* **Exercise prompt**
Once the line containing "Instruction: Toggle favorite" is found, please copy it and all lines after it through the end of the records, exactly, leaving out pictures.

* **Information given**
#####
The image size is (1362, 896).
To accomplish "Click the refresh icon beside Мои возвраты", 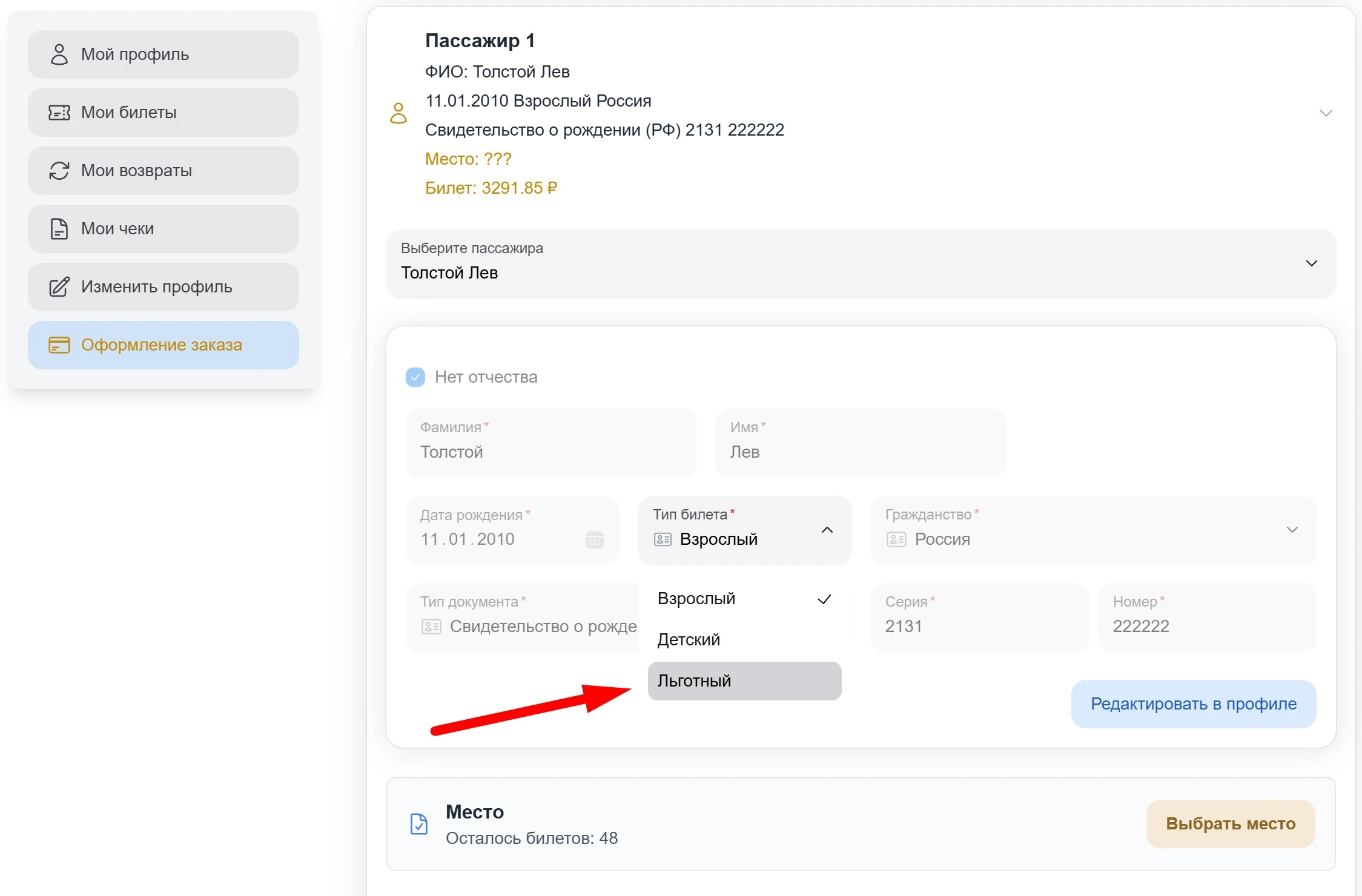I will [59, 171].
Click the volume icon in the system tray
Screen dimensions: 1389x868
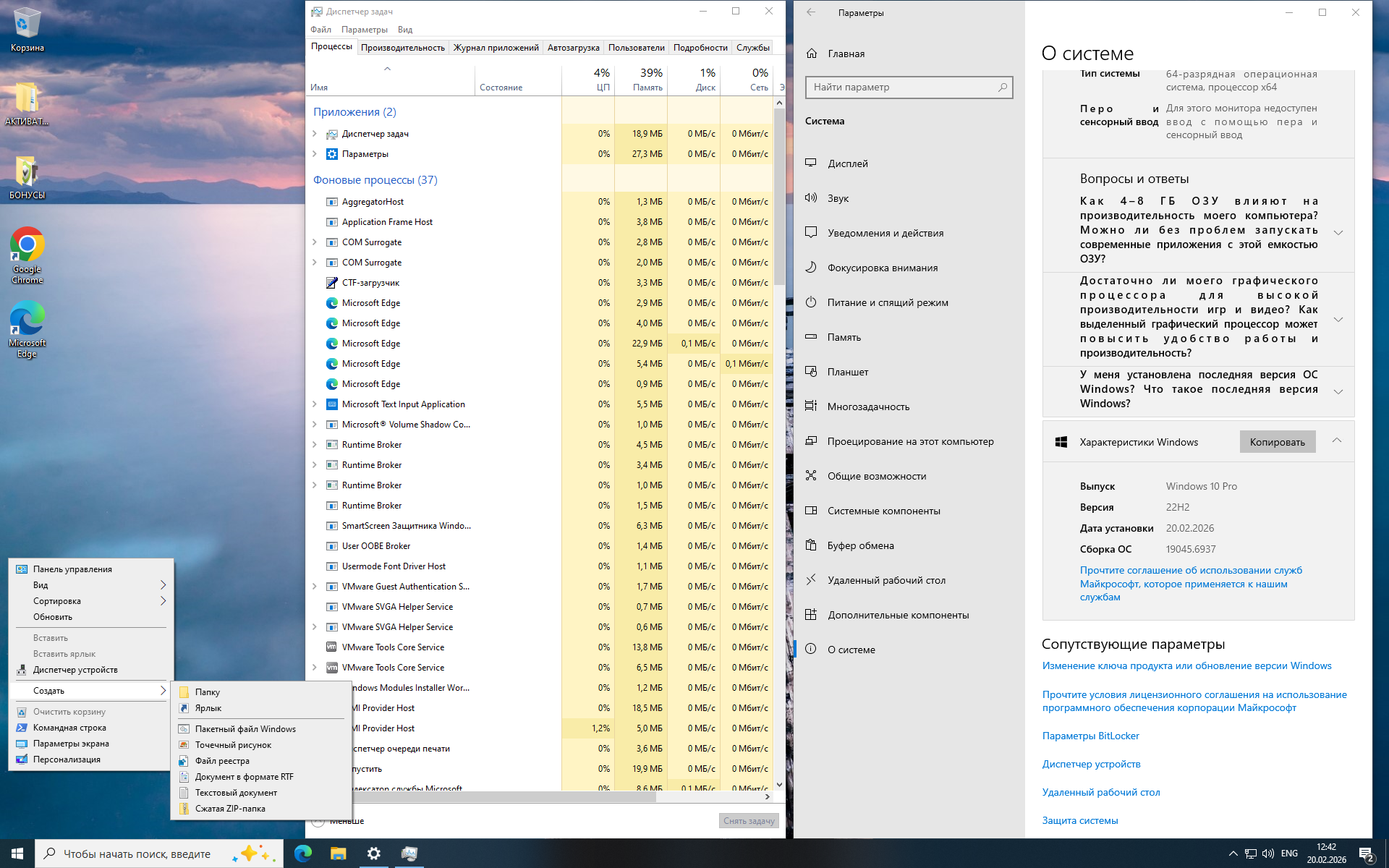tap(1267, 854)
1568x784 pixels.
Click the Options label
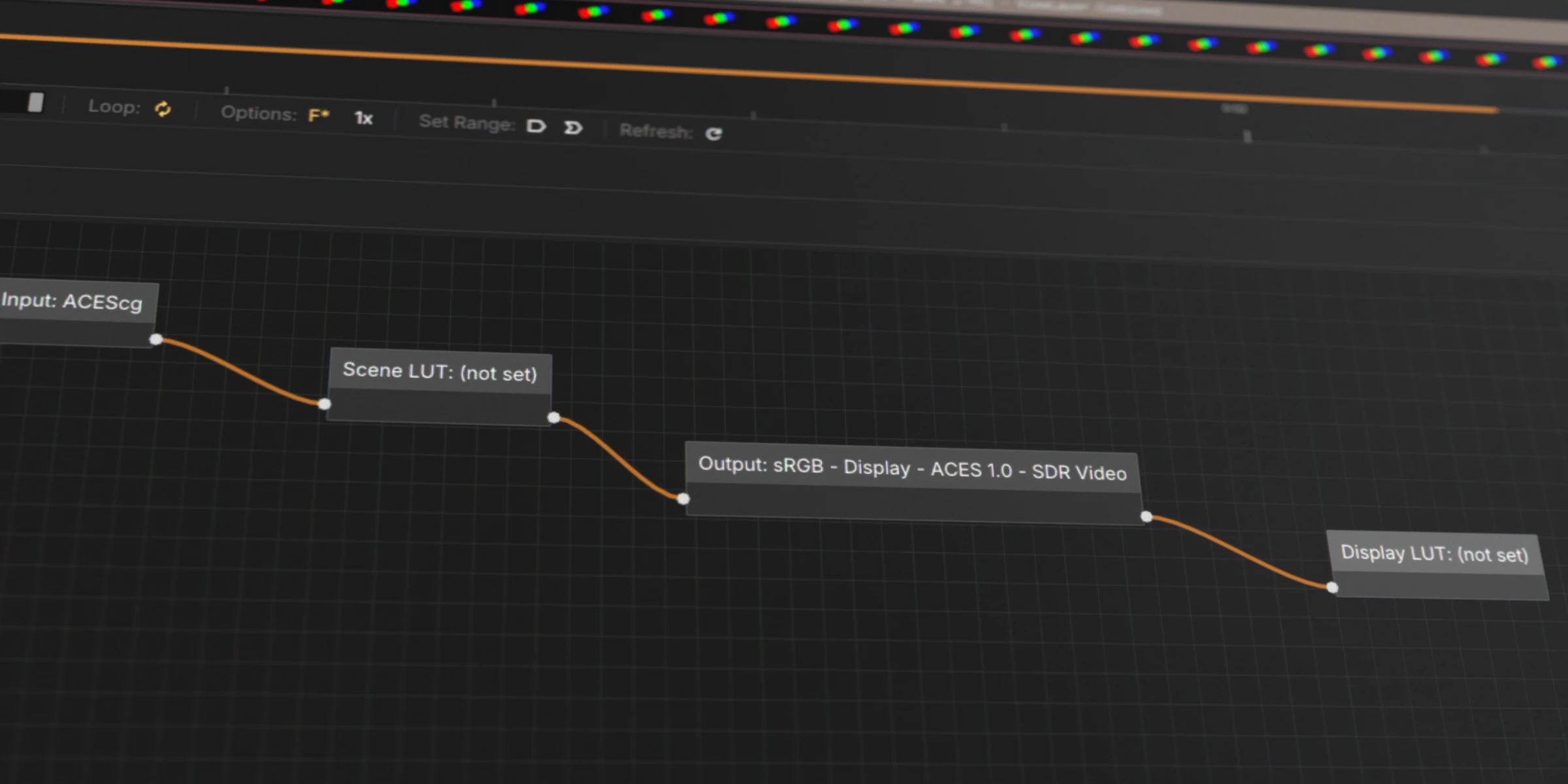[256, 112]
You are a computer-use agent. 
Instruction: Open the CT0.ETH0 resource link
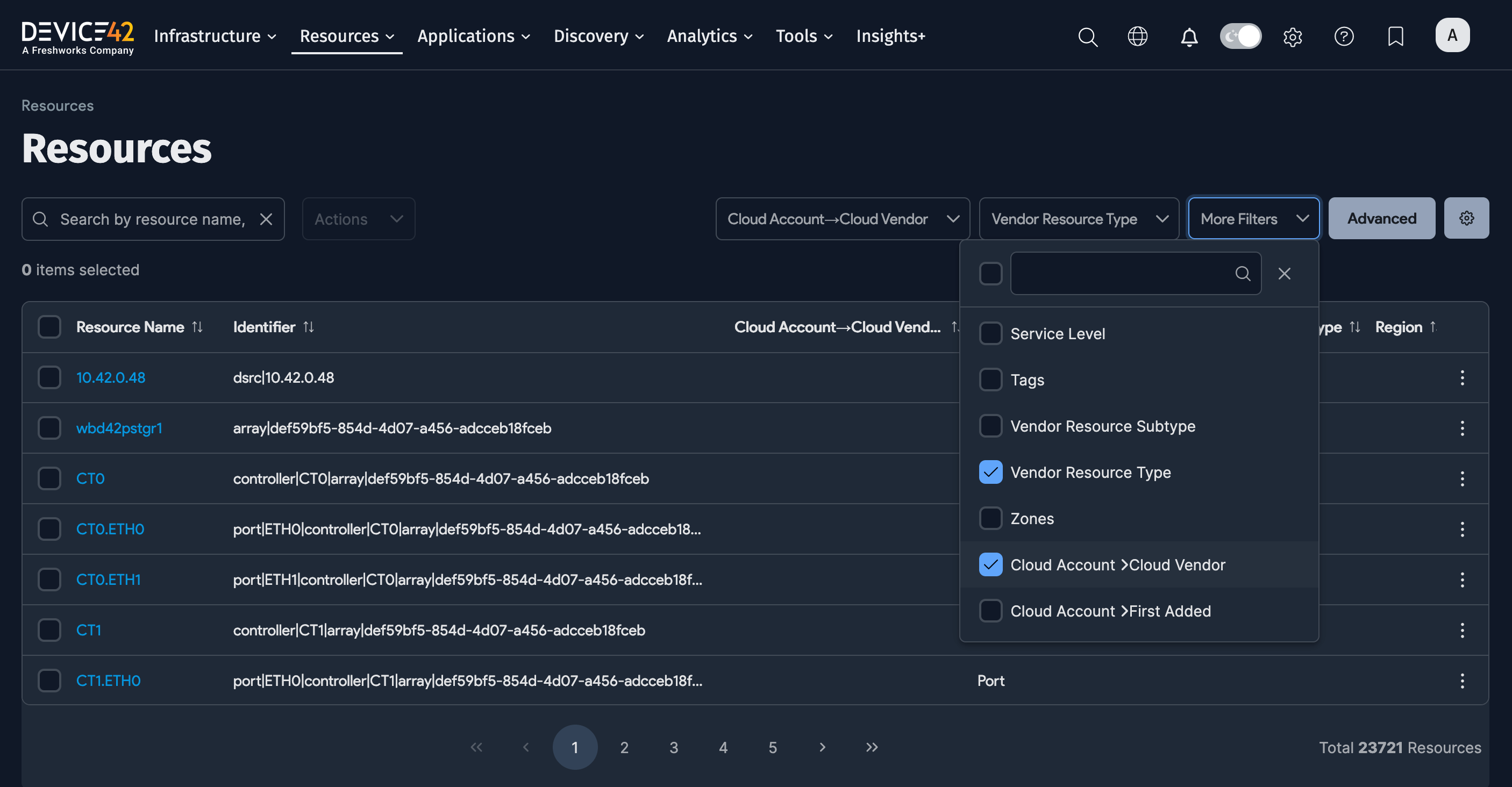[110, 529]
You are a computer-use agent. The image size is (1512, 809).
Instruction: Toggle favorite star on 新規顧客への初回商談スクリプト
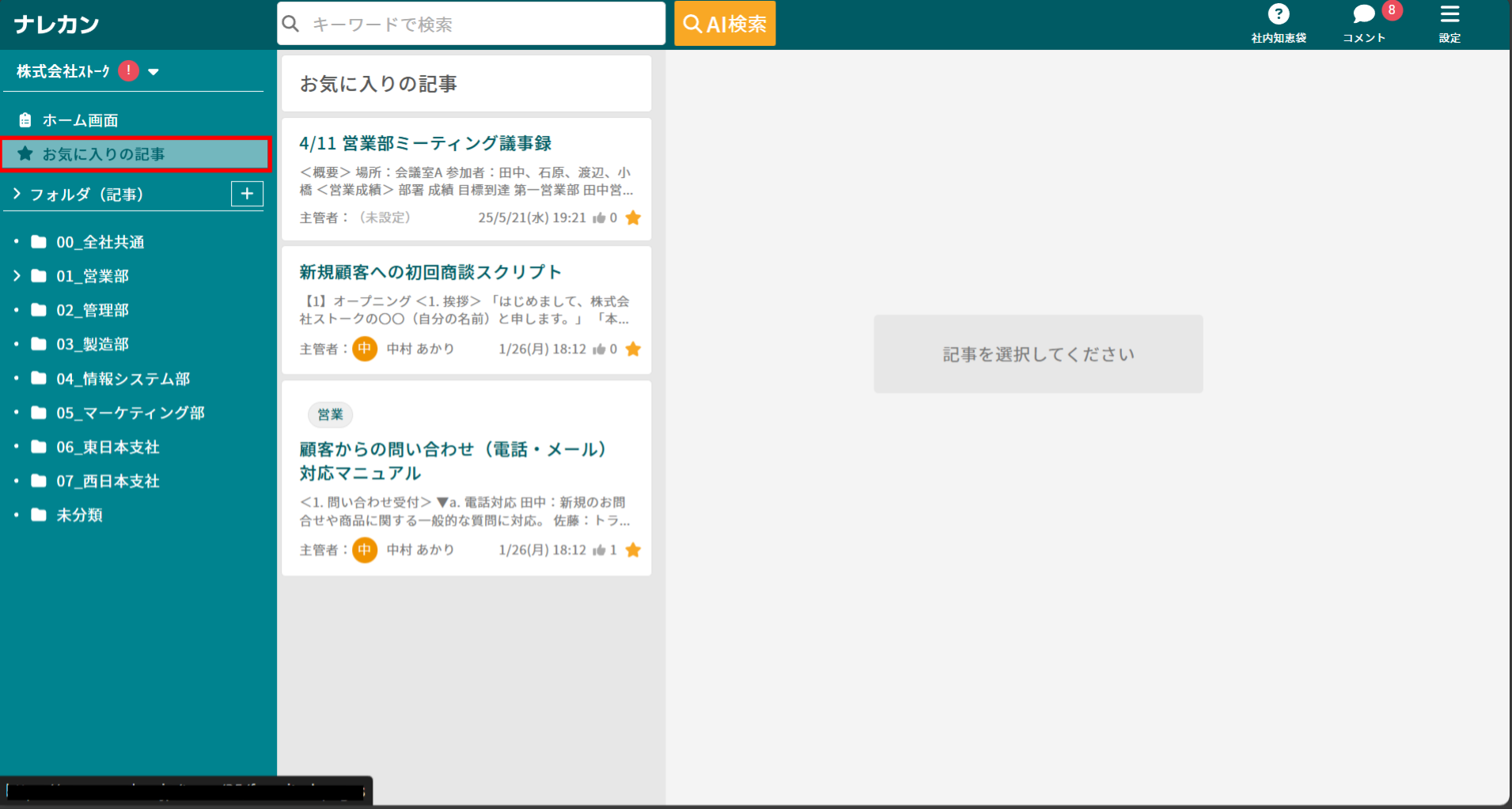[x=632, y=348]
#####
* **Result below**
Instruction: Toggle favorite star on 新規顧客への初回商談スクリプト
[x=632, y=348]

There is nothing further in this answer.